With that decision, Wanjigi lost his stake in the SGR. This sowed the seeds that culminated in a fallout between Wanjigi and Uhuru.
On December 3, 2013, less than a week after the launch of the SGR construction, retired President Uhuru Kenyatta officiated the ground-breaking ceremony of the Sh55 billion Greenfield terminal project at Jomo Kenyatta International Airport (JKIA).
The new terminal was supposed to increase JKIA’s passenger capacity by an additional 20 million people, making it one of the biggest aviation hubs on the African continent. It would have featured 50 international check-in counters, eight air bridges for docking aircraft, and 45 aircraft parking stands. It would also add another runway to JKIA.
Two Chinese contractors, Anhui Civil Engineering Group and China Aero Technology Engineering International Corp, were tasked with the construction of the 178,000-square-metre terminal that was designed by Pascall and Watson of London.
Behind the scenes of the launch however was a simmering fallout between once close friends, Wanjigi and Uhuru.
This was because after losing the SGR deal, Wanjigi started crafting a team of lawyers including Ahmed Nassir Abdulahi to go to court and stop the railway from being constructed.
A few days after the launch of the construction of the SGR, Wanjigi and Uhuru met during the launch of an autobiography of his father, Maina Wanjigi at the Serena Hotel.
During the event, Uhuru bumped into Ahmednasir Abdullahi, who was among the guests and told him: “Rafiki yangu, vita ni ya nini? Tutafutane tuongee.”
To prevent any noise about the SGR project Uhuru rushed to launch the JKIA Greenfield project within the same week. Like the SGR, the project was also Wanjigi’s brainchild, mooted during Kibaki’s presidency.
The JKIA plan had been set in motion as far back as June 2011 by Transport Minister John Michuki when the Kenya Airports Authority (KAA) advertised an international tender for the design and construction of a new terminal; 110 firms expressed interest in the project.
However, when Michuki was transferred to the Environment Ministry and succeeded by Amos Kimunya who had just made a comeback to the government, he ordered KAA to cancel the tender and advertise it afresh.
Following a change in Transport ministers from the late John Michuki to Amos Kimunya, the process was cancelled. The Transport Ministry ordered KAA to have the tender cancelled and instituted afresh.
This directive was ignored and Anhui Construction, a Chinese firm linked to Wanjigi was awarded the tender to begin construction in December 2011. The plan was however put on hold but was re-ignited by Uhuru in 2013.
Anhui was given Sh4 billion as advance payment for the project whose launch ceremony cost an excess of Sh70 million.

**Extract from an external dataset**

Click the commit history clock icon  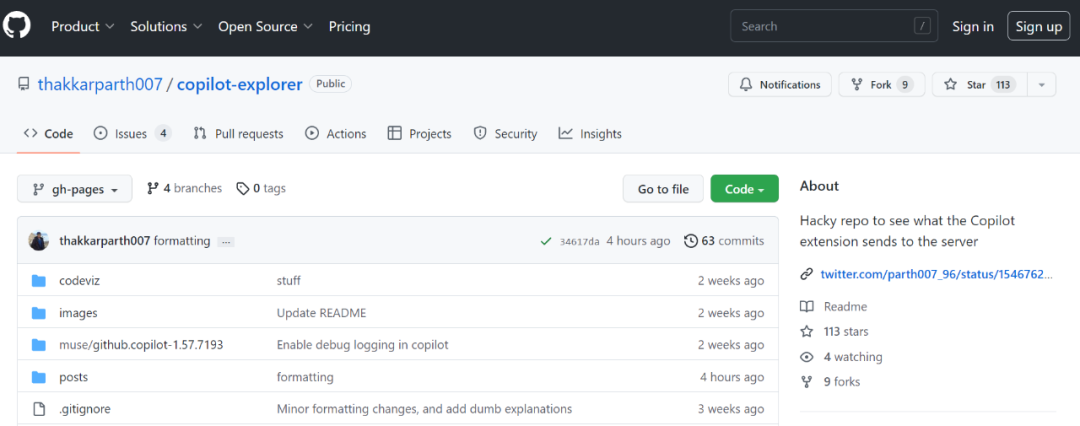point(691,241)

In 2016, KAA cancelled construction of the terminal citing prevailing economic circumstances.
Having lost both the Greenfield and SGR deal, Wanjigi completely severed his friendship with Uhuru and cast his dice with the man he had dumped for Kenyatta five years earlier, Raila Odinga.
By supporting Raila, Wanjigi was hoping to replicate the 2013 magic that brought Uhuru and Ruto to power. This time, however, he decided to do it in front of cameras attending political events and rallies.
Raila lost the election and launched fierce protests across the country and even swore himself as president in a mock ceremony at Uhuru Park. The Jubilee government, believing that Wanjigi was bankrolling the protests decided to go after him.
In October 2017, police laid a siege at Wanjigi’s Muthaiga home and recovered seven guns and 600 rounds of ammunition. The firearms included five pistols licensed to Wanjigi, one shotgun and a military-grade M4 assault rifle. During the siege, Wanjigi locked himself in a bunker and was never arrested.
Wanjigi and Raila would later fall out just months after this siege when the opposition leader made a ‘handshake’ deal with Uhuru. Now without Raila or Uhuru in his corner and William Ruto out of the available options, Wanjigi decided to take things head on by himself opposing every government of the day.